> What to work on
[a] Based on the passage about Wilhelmina Geddes, do these statements agree with it? (i) Geddes was born in Belfast. (ii) Geddes moved to London in 1925. (iii) Gordon Bowe's book came after 30 years of research. For each, answer yes or no and quote the deciding words.
[b] Name every place where Geddes studied, according to the passage about Wilhelmina Geddes.
[c] Carry the review of the Wilhelmina Geddes book on past its final sentence.

I was always fascinated with the windows in our church and I’d while away a service examining the way the light filtered through the lattice work of jewel colours, a real jigsaw story of the Bible. Then, just before Christmas, I received a copy of Nichola Gordon Bowe’s magnificent book on Wilhelmina Geddes, her life and work and now I appreciate the dedication that goes into designing and making these magnificent backdrops, real curtains of delight.

Although born in Co Leitrim, her parents brought her home to their native Belfast when she was still a baby. She studied at Methody, the Belfast School of Art and in Dublin where she was invited by her friend and mentor Sarah Purser to join An Tur Gloine stained glass studio.

She moved to London in 1925 where she had a studio at the Glass House in Fulham. Eccentric and controversial, she shunned the Victorian attitudes in art and instead depicted men with crew cuts, strong faces and stern looks. Her women were equally defined, some pretty, some severe.

Geddes was famous during the Irish Arts and Crafts movement, highly respected and described as a medieval-modernist, a painter of rare intellect, skill and aesthetic integrity, among other talents she was a book illustrator and designed stamps and she worked on a grand scale. When she died in 1955 at the age of 68, she was called the greatest stained glass artist of our time and this book puts her in her proper place and will introduce her to a wider audience.

After 30 years of research, Gordon Bowe’s book traces her life from early days in Belfast, her development as an artist and the intricate work that made her much sought after. The book not only talks of individual windows, like the huge rose window in the Cathedral of St Martin at Ypres in Belgium and the vast and famous Ottawa Window in Canada but also of the research and background to her work, drawing cartoons and noting the colours to be used, painting detail on the glass and the firing and assembly of the finished work of art.

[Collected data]

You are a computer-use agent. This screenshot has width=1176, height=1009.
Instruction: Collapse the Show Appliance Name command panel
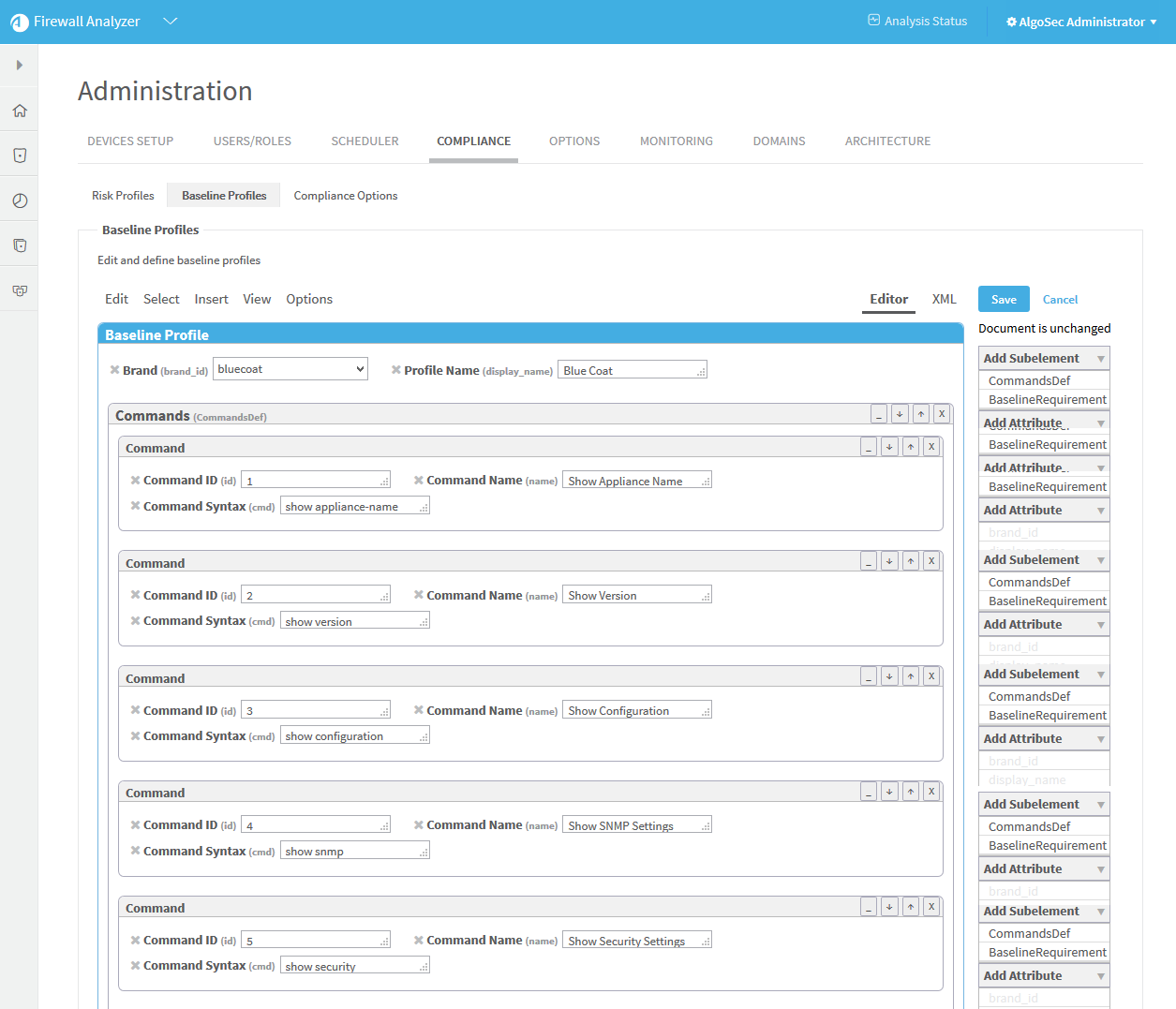[x=869, y=447]
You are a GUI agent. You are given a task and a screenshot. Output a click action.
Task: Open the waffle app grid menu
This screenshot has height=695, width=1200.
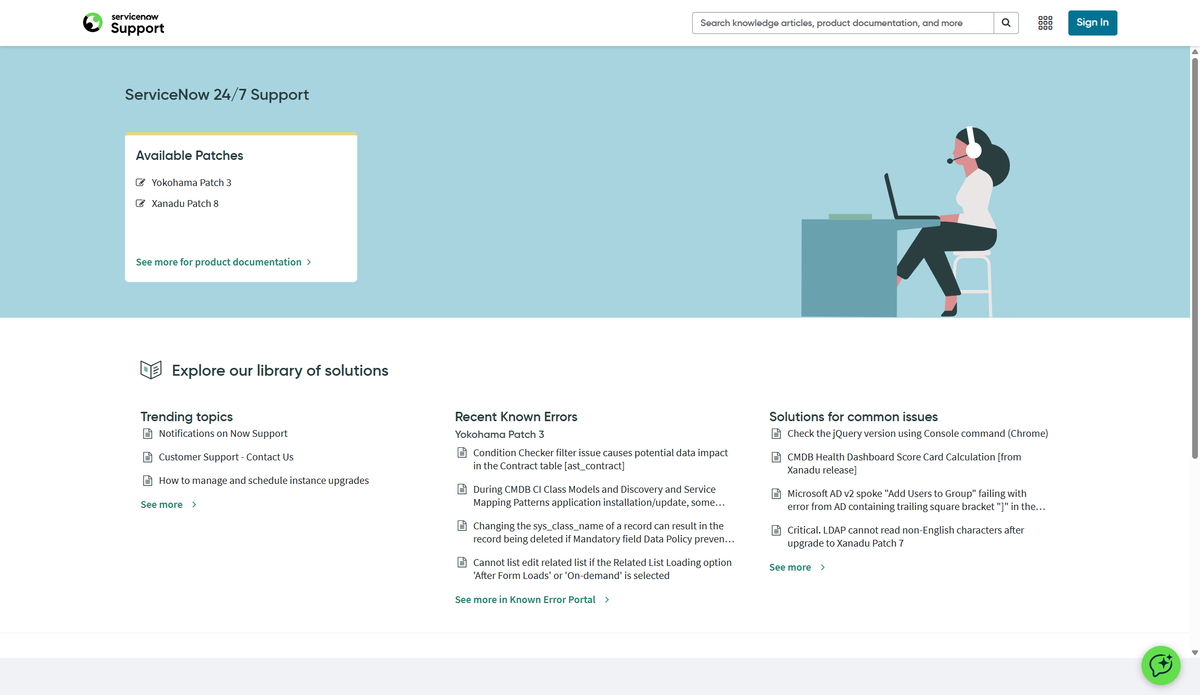(x=1045, y=22)
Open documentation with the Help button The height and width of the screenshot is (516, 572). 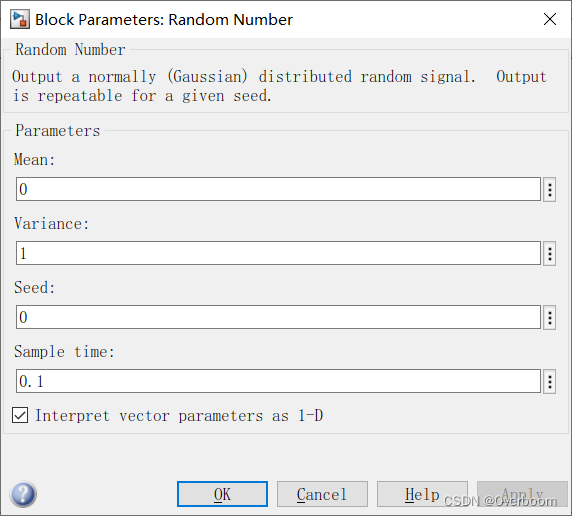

> Answer list
[a]
(i) No: "Although born in Co Leitrim"
(ii) Yes: "She moved to London in 1925"
(iii) Yes: "After 30 years of research"

[b] Methody; the Belfast School of Art; Dublin

[c]
Her work is in churches and buildings all around the world and there are fine examples in Dublin and Northern Ireland – Church House Fisherwick Place and in St John’s Malone in Belfast, to name but two.

Considered to be her most complex window is the work commissioned in 1917 by HRH Prince Arthur, Duke of Connaught in the memory of the members of his staff who fell in the Great War 1914-1918 which resides in St Bartholomew's Church Ottawa, Canada.

Referred to as The Ottawa Window, it’s been hailed as "a masterpiece, truly a triumph for Irish Art". Not only do we discover how she went about this particular piece but we also hear of the life and times of Wilhelmina . Thanks to the exchange of letters between her and her mentor and fellow artist Sarah Purser we have an invite into the lives of some of the top people in London and Dublin including the duke and his close friendship with Lady Leslie who numbered WB Yeats, Oliver Gogarty and George Moore among her friends.

However, this life style was not for Wilhelmina. She strikes me as a rather lonely woman who stayed most of her life in Belfast to look after her mother; she herself suffered ill health and spent six months under medication when she had a nervous breakdown. She never seemed to have much money although when in London she liked to take tea in Harrods or Harvey Nichols.

A complex character, she was highly intelligent, determined and a perfectionist. Her research was meticulous, she painted and repainted, cut and recut, fired and refired the glass until she got the perfect result. She worked through air raids and ill health but sadly, when only 68, one warm August day, she collapsed in a London Street and passed away in St Pancras Hospital.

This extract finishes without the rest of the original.